LGPS pooling to be forced, regardless of in-house management staff
The UK government will force the nearly 90 local authority funds in England and Wales to pool their assets, and plans to finalise its proposals by March next year.
The Department for Communities and Local Government (DCLG) has told the Local Government Pension Scheme (LGPS) Advisory Board that all of the £193bn (€264bn) in assets would be pooled.
It insisted that none of the funds would be offered an exemption, even if it had a proven track record for in-house management.
It follows an announcement in the Summer Budget that a consultation on costs would be conducted by the autumn.
In documents released by the advisory board ahead of a meeting on 21 September, it said details of how pension assets could be pooled would be released this autumn, while the government hoped firm proposals would be in place by March 2016.
“A ‘clear direction of travel’ would be useful within the next six months,” an annex attached to Monday’s draft agenda of the board meeting said.
“Proposals are expected to be realised within the lifetime of this Parliament.
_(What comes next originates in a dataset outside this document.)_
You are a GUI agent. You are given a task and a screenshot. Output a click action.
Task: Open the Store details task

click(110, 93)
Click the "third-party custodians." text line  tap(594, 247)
It is recognised that this is a challenge, but Secretary of State [Greg Clark] has a preference for collaboration over prescription.”
The document stressed that the proposals would move away from the notion of banning active investment by the LGPS – a suggestion heavily criticised by councils, and one that triggered threats of a lawsuit.
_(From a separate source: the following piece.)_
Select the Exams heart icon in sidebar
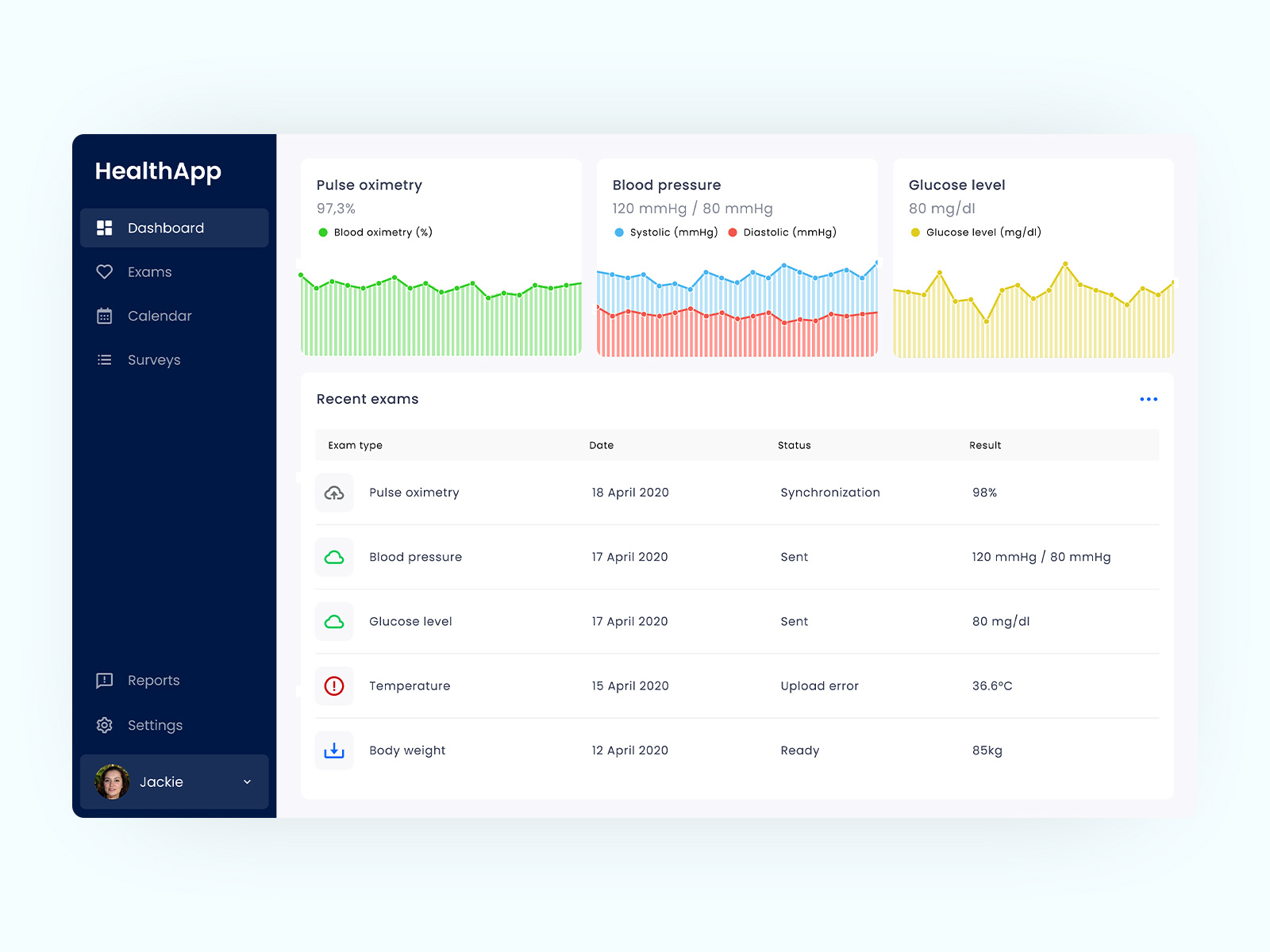 coord(105,271)
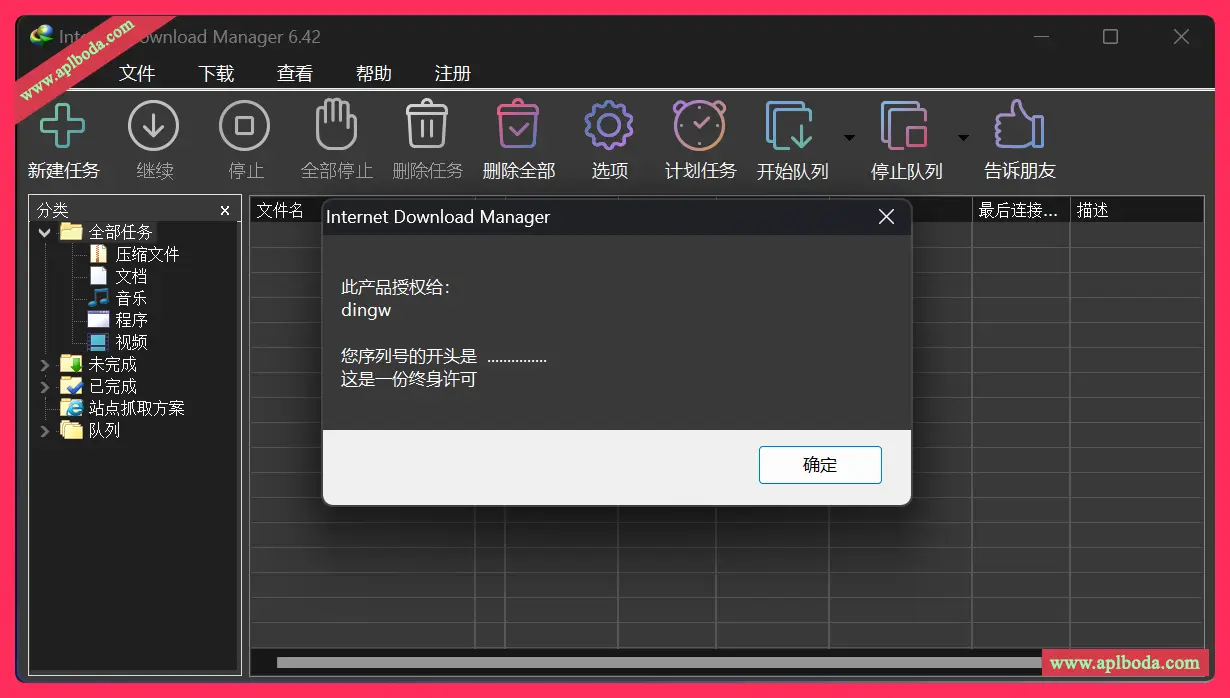Select the 压缩文件 category in tree
The height and width of the screenshot is (698, 1230).
point(146,254)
Those local authority funds with sizeable in-house managers – including the schemes for South Yorkshire and Greater Manchester – were put on notice that their in-house management teams would not enable them to sidestep any of the pooling proposals, as there would not be exemptions for any fund.
“However, outperforming internal investment teams are well placed to work together to lead and influence the pooling proposals,” the annex said, summarising responses from a meeting in late August.
Schemes in Scotland, including Lothian and Strathclyde, that have in-house management are to be exempt, as reform is a matter for the devolved Scottish Parliament.
Pension funds were also warned that they should not expect any compensation from the central government for the costs associated with the restructuring of portfolios.
But they were also assured that those funds less willing to opt for collective investment vehicles (CIVs) – the approach chosen by the London councils for pooling – would not be penalised, as long as there were “other, just as acceptable” means of pooling.
A separate meeting document outlined a number of speculative approaches to pooling, including regionally based collaboration and ones based around asset classes, all with the prerequisite that they meet as yet undefined scale criteria.
It said pooling could be achieved through joint tender exercises, which seven funds have recently launched for a passive equity mandate, combined vehicles such as the London CIV, or joint vehicles such as the one launched by the London Pensions Fund Authority in conjunction with the Greater Manchester Pension Fund.